- _PROBLEM DETAILS_: Reproduce the data below line for line, without the pictures.

···

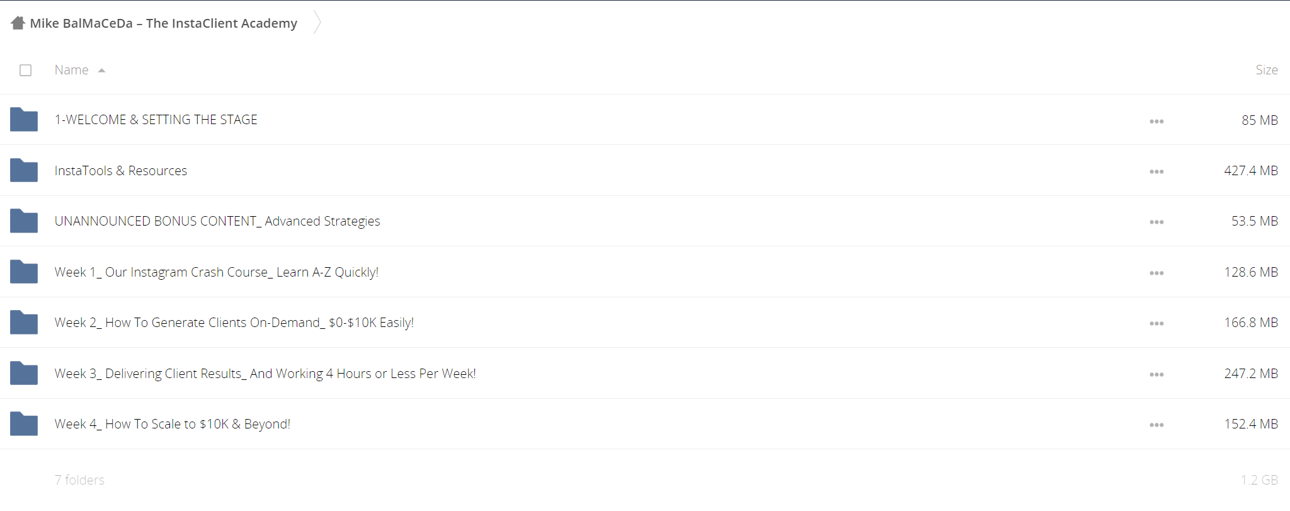Viewport: 1290px width, 511px height.
Task: Click the Week 1 folder icon
Action: (x=24, y=272)
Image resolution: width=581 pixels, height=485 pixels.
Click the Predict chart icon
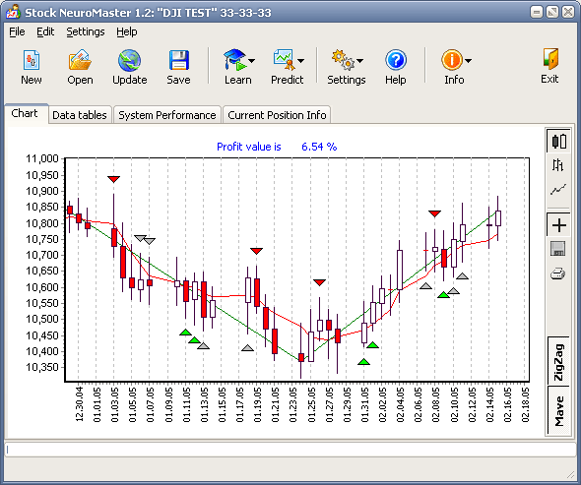click(284, 60)
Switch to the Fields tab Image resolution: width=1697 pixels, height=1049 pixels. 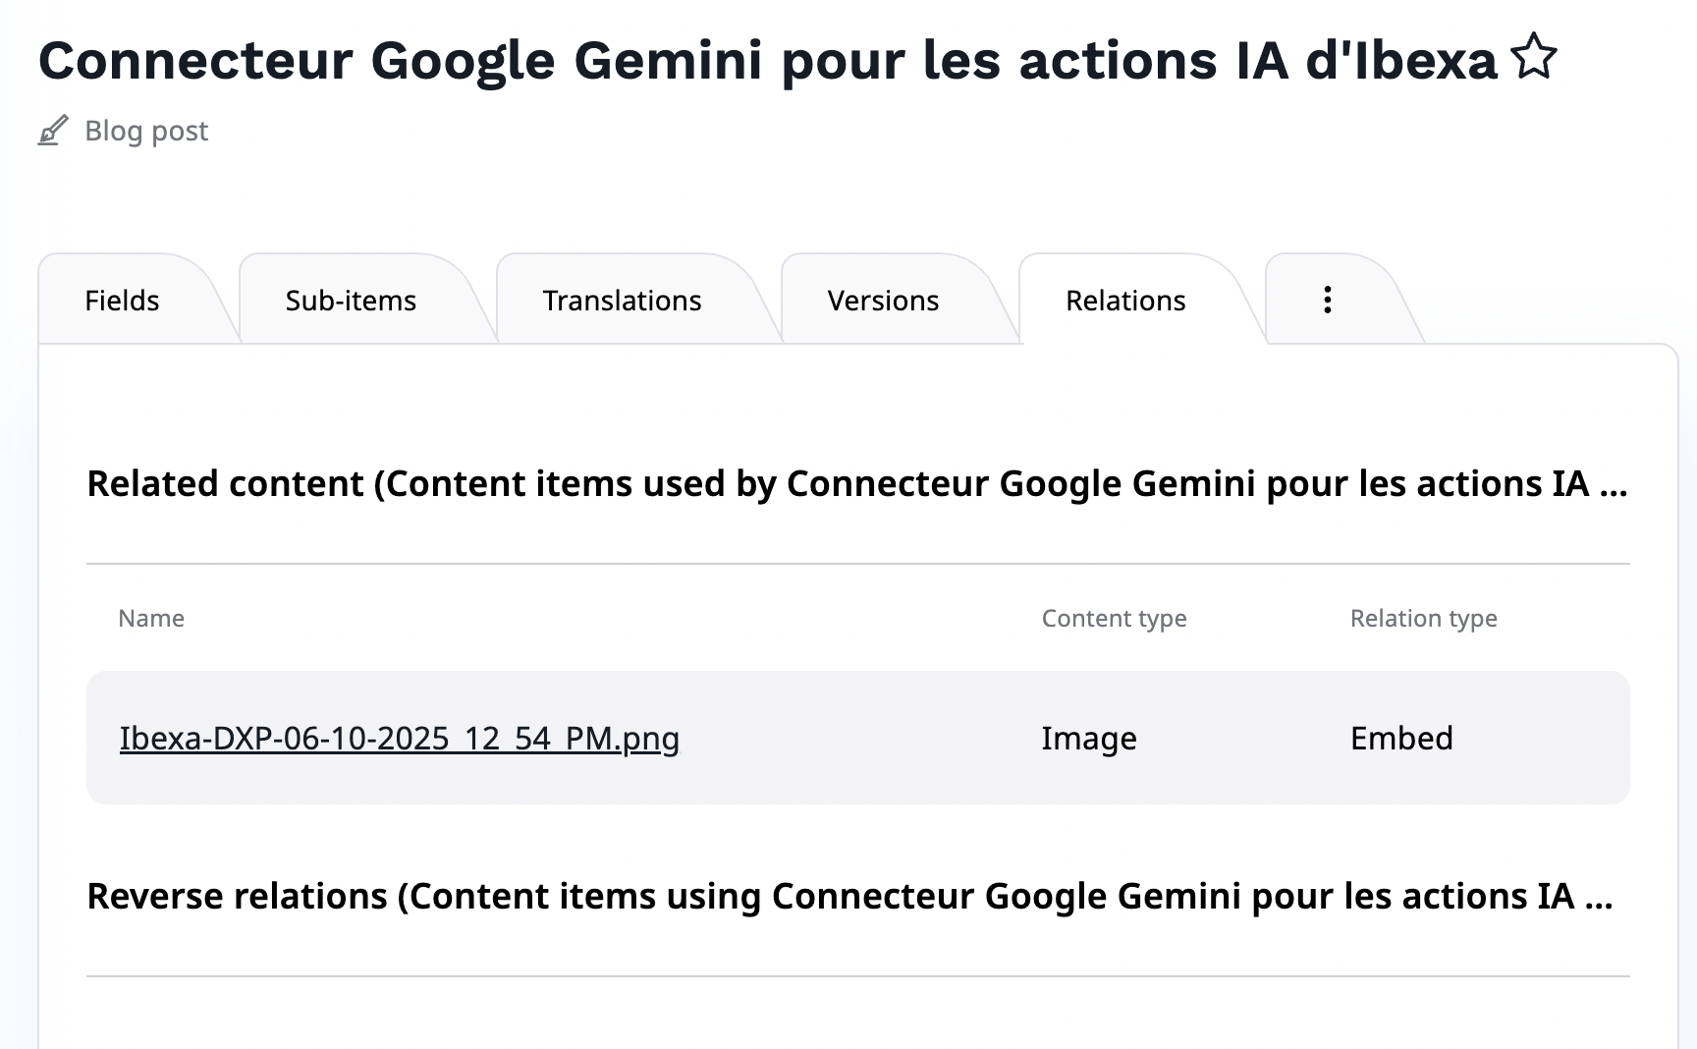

···

- _RESULT OF THIS TASK_:
Viewport: 1290px width, 511px height.
Task: Click the Week 1 folder icon
Action: (x=24, y=272)
Image resolution: width=581 pixels, height=485 pixels.
Click the Predict chart icon
click(284, 60)
Switch to the Fields tab Image resolution: width=1697 pixels, height=1049 pixels. 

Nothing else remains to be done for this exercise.